Speaking to the theological side of our political tradition, when the living Constitution replaced the vestiges of the Living God (evolved away by Darwinism), we get the priesthood of law professors Steve alluded to. A hymn to change is its Te Deum.

Re my comment above: I meant "Richard," not Steve. Sometimes I get those guys confused.

Julie, I think we conservative defenders of the constitution get the "living constitution" wrong when we think of it as permitting any development in any direction. Theoretically, it is open to that; that is, theoretically, it is as open to unforseeable developements as is Richard Rorty's "philosophy." But as a practical matter, the living constitution always aims at, and thus is governed by, what Justice Brennan called "libertarian dignity." He says this in the best articulation of living constitutionalism I know of, the "Address to the Text and Teaching Symposium." Some day, if Obama and his allies get their way, this text will be seen as fundamental to the American understanding as Madison's "Memorial and Remonstrance" or Washington's "Farewell Address," or Lincoln's "Gettysburg Address." Every conservative should read it to see what the alternative regime that is being held up to our citizenry consists of, and how its "leader-cult" case for judicial rule works.

Richard, what an egregious piece, note that the good Dr. Gray, has the cheek to say that the Romer case was that of a conservative court, and thus is a precedent that will have to do until the full ramifactions of the new Obama-era have sunk in/taken hold. I find his mindset alarming--Lord knows what a Progressive court would look like in this guy's eyes, and know darn well that this is the sort of guy that will be advising Obama and his successors in the West Wing about who to pick. Trust me, every alarmist thing you've ever read about Obama pales compared to this regime-killing stuff, the stuff, so unfortunately, that lies at the heart of the contemporary Democratic Party and its allies in the media and academe.

The equation is very simple: If oligarchs chronically overturn the people's will (for whatever reason), democracy crumbles. I think they call it legitimacy.

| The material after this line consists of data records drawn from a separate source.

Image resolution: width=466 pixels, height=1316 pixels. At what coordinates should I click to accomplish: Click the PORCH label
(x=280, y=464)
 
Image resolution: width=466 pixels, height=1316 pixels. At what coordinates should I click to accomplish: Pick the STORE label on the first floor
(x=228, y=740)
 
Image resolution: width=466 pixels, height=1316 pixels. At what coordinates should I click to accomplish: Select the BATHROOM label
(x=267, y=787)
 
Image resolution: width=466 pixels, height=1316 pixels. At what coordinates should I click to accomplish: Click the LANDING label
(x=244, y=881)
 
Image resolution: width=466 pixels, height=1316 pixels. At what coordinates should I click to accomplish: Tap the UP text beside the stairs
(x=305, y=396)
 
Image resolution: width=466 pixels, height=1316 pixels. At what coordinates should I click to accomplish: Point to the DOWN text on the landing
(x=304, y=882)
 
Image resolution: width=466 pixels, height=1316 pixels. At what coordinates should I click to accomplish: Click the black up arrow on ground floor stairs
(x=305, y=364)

Richard, re your last question, to ask it is to be answered. :-)

Two straight men can't get married either. Gay is not a race.

Further to Brutus's comment (#7), a gay marriage "prohibition" does not "single[] out a class of people and den[y] them a right." Rather, such a law merely says that the legal benefits attaching to the label of "marriage" apply only to the activity traditionally known by that name in Western society, specifically, the union of one man and one woman. Thus, traditional marriage - union with one person of the opposite sex at one time - is available to all adults, and there is no "discrimination" against those who are attracted to people of the same sex.

The basis of arguments for judicially imposing the recognition of same-sex marriage is the notion that sexual preference is such an essential characteristic of a human being that to limit marriage to opposite-sex relationships renders marriage unavailable to those whose sexual preference is for people of the same sex. This is a plausible view, but nothing in the constitution, or in democratic principle, supports judicial imposition of that view on a citizenry that rejects it.

do the supporters of the living constitution think that the law ought to reflect the beliefs of law Professors?

That is what's called a "rhetorical question". Yes, they do indeed believe that.

I might ask whether the right to vote should be denied to persons under 18, which strikes me as the rankest discrimination by the lights of some of the complaints about denying marriage licenses to same-sex partners.

The answer to this question would illuminate the question of limits on marriage. Let me just hint that it has something to do with "reason" and "nature."